In den Jahren 2001 bis 2004 gab es auch in Nordamerika ein Modell mit dem Namen Chrysler Voyager, da die Marke Plymouth eingestellt wurde. Es war die Version mit kurzem Radstand. Ab 2004 wurde er in Chrysler Town and Country umbenannt, nach der bereits die längere Version des Wagens benannt war.
2002 wurde das Eurostarwerk von Magna Steyr übernommen.[5]
Ein Facelift erfolge Ende 2004 zum Modelljahr 2005. Der Dieselmotor (2,8 l mit 110 kW) ist auch mit Automatikgetriebe und neuem Sitzsystem (Stow ’n Go) erhältlich, bei dem sich die beiden hinteren Sitzreihen komplett versenken lassen.
Im Dezember 2007 wurde die Produktion des Fahrzeugs in Europa (Österreich) eingestellt.[6][7]

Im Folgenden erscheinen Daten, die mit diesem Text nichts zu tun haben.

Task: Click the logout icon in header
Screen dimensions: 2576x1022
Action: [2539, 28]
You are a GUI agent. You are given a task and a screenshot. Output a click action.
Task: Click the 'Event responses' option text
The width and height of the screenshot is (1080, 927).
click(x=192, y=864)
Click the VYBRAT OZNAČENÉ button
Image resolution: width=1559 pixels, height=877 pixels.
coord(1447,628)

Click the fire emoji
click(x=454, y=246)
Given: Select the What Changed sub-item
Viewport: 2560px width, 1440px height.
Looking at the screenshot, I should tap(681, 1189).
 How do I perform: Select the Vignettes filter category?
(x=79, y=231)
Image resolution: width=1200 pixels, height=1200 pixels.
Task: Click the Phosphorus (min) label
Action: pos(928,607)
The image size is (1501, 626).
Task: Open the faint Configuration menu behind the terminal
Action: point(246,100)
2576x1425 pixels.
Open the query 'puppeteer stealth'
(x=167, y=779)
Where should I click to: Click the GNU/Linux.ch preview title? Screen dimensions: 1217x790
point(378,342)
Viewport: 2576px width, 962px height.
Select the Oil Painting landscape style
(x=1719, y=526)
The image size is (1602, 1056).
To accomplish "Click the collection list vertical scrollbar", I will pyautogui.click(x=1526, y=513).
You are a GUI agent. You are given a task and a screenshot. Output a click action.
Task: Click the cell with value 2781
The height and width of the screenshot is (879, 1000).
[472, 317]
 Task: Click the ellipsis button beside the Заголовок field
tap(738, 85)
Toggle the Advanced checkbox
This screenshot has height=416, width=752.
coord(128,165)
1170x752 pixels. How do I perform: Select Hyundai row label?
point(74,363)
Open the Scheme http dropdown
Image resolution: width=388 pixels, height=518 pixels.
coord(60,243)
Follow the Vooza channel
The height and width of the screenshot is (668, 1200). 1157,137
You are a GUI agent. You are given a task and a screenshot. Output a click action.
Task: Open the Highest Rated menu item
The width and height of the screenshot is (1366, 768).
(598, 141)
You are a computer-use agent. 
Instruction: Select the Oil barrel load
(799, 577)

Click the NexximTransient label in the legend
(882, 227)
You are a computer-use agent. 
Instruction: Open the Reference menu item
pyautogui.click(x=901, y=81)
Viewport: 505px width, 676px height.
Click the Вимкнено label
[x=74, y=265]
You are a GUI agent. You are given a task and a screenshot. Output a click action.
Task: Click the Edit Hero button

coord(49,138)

Das rechtsgelenkte Modell erhielt beim NCAP-Crashtest legidlich 1,5 Sterne. Jedoch schnitt das linksgelenkte Modell laut Bericht signifikant besser ab und hätte vermutlich 4 Sterne erreicht.[8] Bei Tests der National Highway Traffic Safety Administration (NHTSA) erreichte das Modell jedoch zwischen vier und fünf Sternen (von fünf möglichen).[9]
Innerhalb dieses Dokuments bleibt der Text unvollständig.